Source text:
BEGIN

With Miami now the fourth round, there’s an argument that it could still act as the first ADUO “marker” because it was originally intended to sit later in the calendar. If that interpretation wins out, Miami becomes more than just Ferrari’s first big upgrade drop — it becomes the first chance for the rules themselves to start nudging the engine picture back towards the pack.

Schumacher sees that junction as the hinge point, but he’s not convinced it will be enough to flip the title fight. “It’s down to the update now,” he said, adding that he expects a “massive update” by Miami at the latest. He praised the way the Ferrari behaves — “you can see the car’s handling well” — and suggested Vasseur has things “pretty well under control” on the chassis side.

Then came the blunt conclusion: “I don’t think it’s possible [to catch Mercedes] anymore.”

If that’s harsh, it’s also a familiar story in the first phase of a new regulations cycle: the team with the best power unit gets to set the terms, and everyone else spends months deciding whether they’re chasing the leader or managing the pursuers. Schumacher’s forecast is that Ferrari’s season becomes a straight fight with McLaren for second, and he even pointed to a possible weakness in the McLaren concept — plenty of downforce, but not enough efficiency under the current engine regulations.

Suzuka, he argued, flattered McLaren because the first-sector Esses reward aero strength. On other tracks, that same philosophy could become a penalty if the car is dragging too much. The implication for Ferrari is obvious: if you can’t attack Mercedes, you’d better make sure your own upgrade path doesn’t hand McLaren the advantage in the more “normal” parts of the calendar.

After three rounds, Mercedes leads the constructors’ standings on 135 points, 45 clear of Ferrari, with McLaren a further 44 back. That’s not an unbridgeable gap this early in a season — but it is a gap that starts to feel structural when the leader is winning everything in sight and the chasing car’s biggest weakness sits in the one area the teams can’t quickly reinvent.

Miami will bring Ferrari’s “package and a half”. It may also bring the first meaningful consequence of ADUO and calendar reshuffling. Either way, it’s shaping up as the moment Ferrari needs not just a step forward, but a reason to believe the road to Mercedes still exists at all.

END

Provided material:
BEGIN

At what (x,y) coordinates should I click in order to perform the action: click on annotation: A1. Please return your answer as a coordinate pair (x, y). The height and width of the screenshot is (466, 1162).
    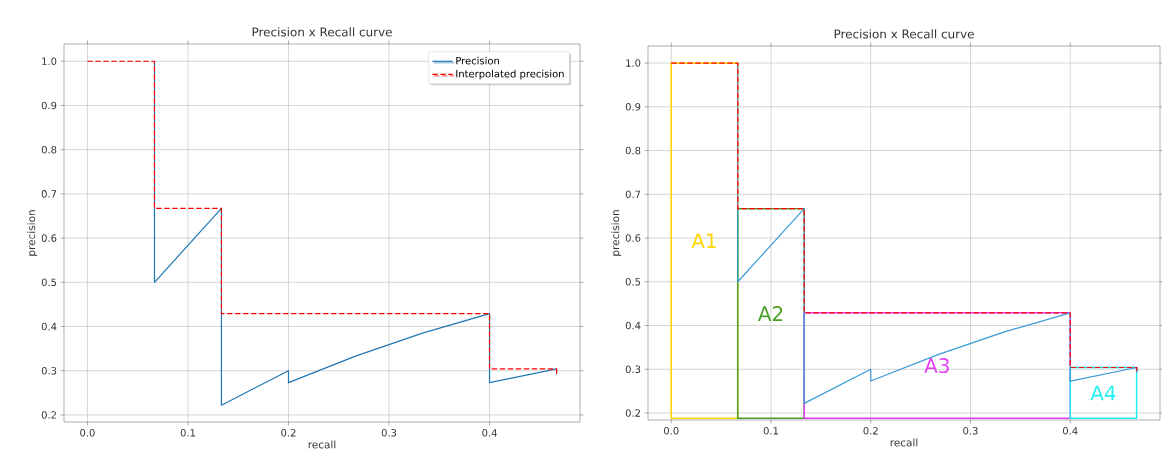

END

Using the information:
1. Name every Formula 1 team mentioned in the Formula 1 text.
2. In the Formula 1 text, how many points does Mercedes have in the constructors' standings after three rounds?
The listing has no connection to the Formula 1 text.

Solved tasks:
1. Ferrari, Mercedes, McLaren

2. 135 points